Alright, I'm confused. How does this square with Hawking radiation? How can a black hole shrink without shrinking?

The article mentions both in the context that they are reconciled but not how they are reconciled.


They're not reconciled, it's just garbage reporting.

The 'area theorem' they are referring to was by Bekenstein and others, not Hawking. It's basically the equivalent of the second law of thermodynamics for black holes (dA/dt>=0 instead of dS/dt>=0). Hawking's insight was that this formula was wrong and the area could decrease due to radiation.


While I agree that the article should have mentioned black hole evaporation, I would like to point out that "dA/dt > 0" is commonly referred to as "Hawking's area theorem" as a quick online search can verify and Stephen Hawking certainly did publish on this topic.


It is a pity about the reporting.

But it is a fascinating area of research. I never expected that we could measure gravitational waves in our life time.


I'm amazed - to the point of skepticism - that with such minute forces they can extrapolate so much information and prove theories.

I mean I'm no astrophysicist, I like the "pop sci" bits, but when I look closer I'm seeing a lot of small numbers and statistics that imply something - e.g. exoplanets based on minute wobbles and brightness variations, water on said exoplanets based on spectrography. It's theories based on tiny but statistically significant data.

The pop sci then comes in and makes statements like "second Earth found!11", which is like, whoa hold on, when you look closer all they found is a wobble or dimness variation that kind of implies there might be a planet at a certain distance from its host star.

Anyway I don't dispute the findings or that there are exoplanets or whatever, I'm just impressed that they are able to make confident claims on what little information we can receive from here.

*PROBLEMS AND TASKS*
A: Transcribe a section of the black hole discussion. Begin at the words "But it is a" and stop after "and prove theories.".
B: Render this sentence from the black hole discussion in Spanish: "I never expected that we could measure gravitational waves in our life time."
C: Write the next part of the black hole discussion, picking up after its final sentence.

*DATASET SECTION*
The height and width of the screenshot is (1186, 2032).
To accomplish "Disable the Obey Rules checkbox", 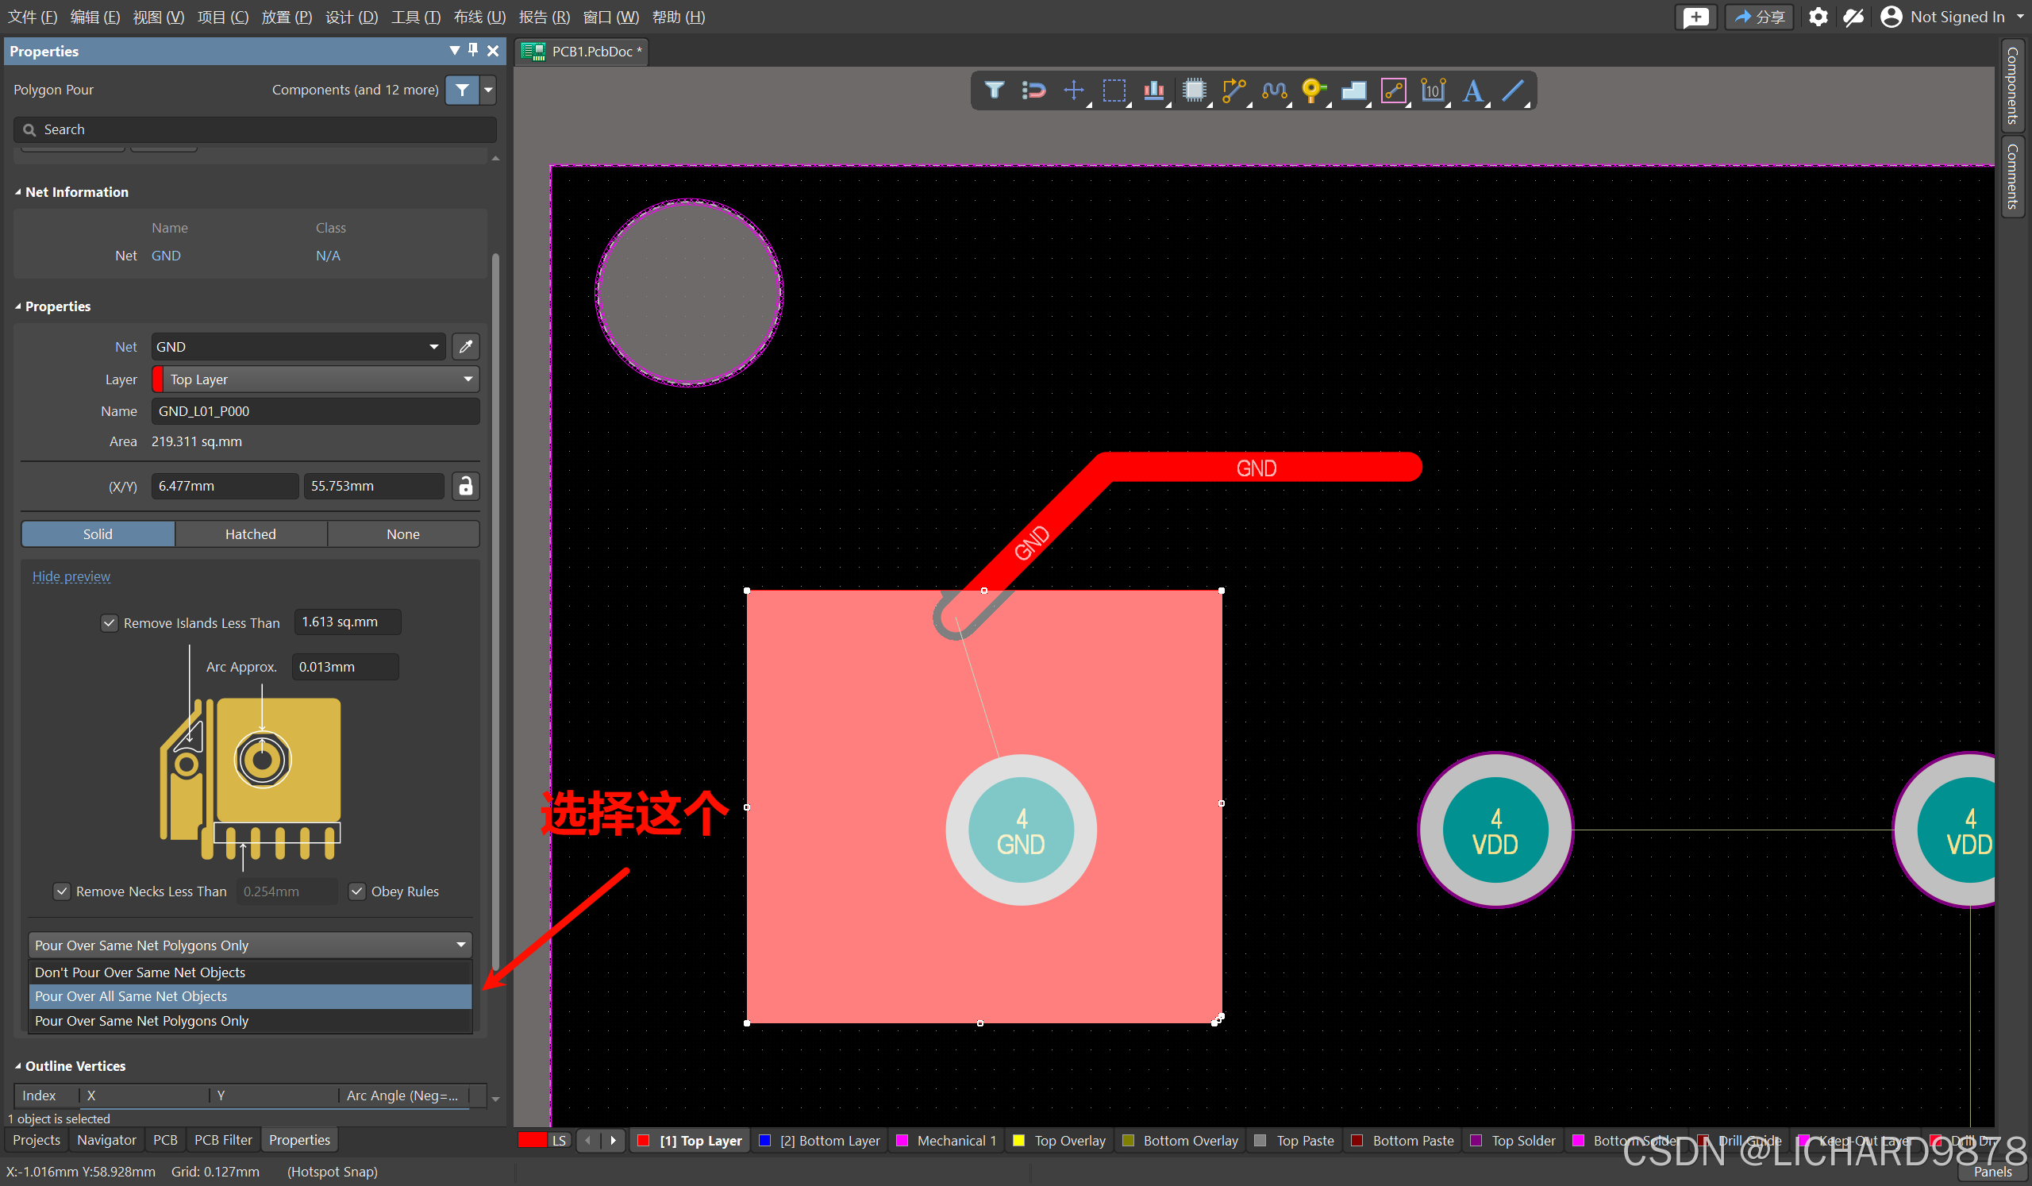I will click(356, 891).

*SOLVED PROBLEMS*
A:
But it is a fascinating area of research. I never expected that we could measure gravitational waves in our life time.


I'm amazed - to the point of skepticism - that with such minute forces they can extrapolate so much information and prove theories.

B: Nunca esperé que pudiéramos medir ondas gravitacionales en nuestra vida.

C:
> e.g. exoplanets based on minute wobbles and brightness variations, water on said exoplanets based on spectrography.

The minute wobbles may be tiny, but they can plot a curve of those wobbles and see very clearly that it changes in a certain way that can only be caused by a planet (or something spherical and with a certain mass). If there was a competing theory of how you can get this exact curve in some other way, I am sure we would consider them as alternative possibilities and not be able to tell them apart, but as far as I know, there isn't any competing theories at all... so we can have very high confidence there's a planet there.

Regarding water detection: yeah, spectrography is just mind blowing, but again, given what we know, there's just nothing that could justify believing that when you detect radiation that fit exactly what you would expect from water molecules, that it could be something else instead... unless you come up with a convincing "something else", your only option is to conclude that the detection is accurate, otherwise you would need to stay open to the possibility of absolutely everything possibly having alternative explanations we haven't thought of yet (though every now and then, that indeed can happen and we need to adjust all our theories that are based on the changed body of knowledge), and progress would not be possible in any area (you need to accept something before you can build on top of it).


The problem is the 'pop sci' reporting. "Earth-like" or "second earth" could easily be swapped for "Venus-like" or "second venus" in 99% of cases where pop-sci uses "Earth like" and still be factually correct.

However, Wobbles and Transit photometry are done over time and plot trends which definitively show that something with a certain mass is orbiting with a certain period around the star. There isn't really anything else it could be except an exoplanet, unless our understanding of how physics works was way off, which we know it isn't.

as for Spectrography brabel sums it up in their comment very well.


I suppose Venus has a different enough thermal spectrum due to surface temperatures being 3x Earth's, roughly 900K vs 300K.

Also, Venus must have a big enough sulfur line in the atmosphere, which is absent in Earth atmosphere.

Probably Mars and Earth could be considered close, save for the oxygen line, but not Venus and Earth,


It's fascinating what's possible.

For example, we know more about the chemical composition of other galaxies than we know about the centre of the earth. Just because we can infer so much from their light spectrum.

(For empirical information about the centre of the earth, we are basically limited to seismic data and perhaps the magnetic field and bumps in gravity?)


Why not launch a probe and point its sensors at earth?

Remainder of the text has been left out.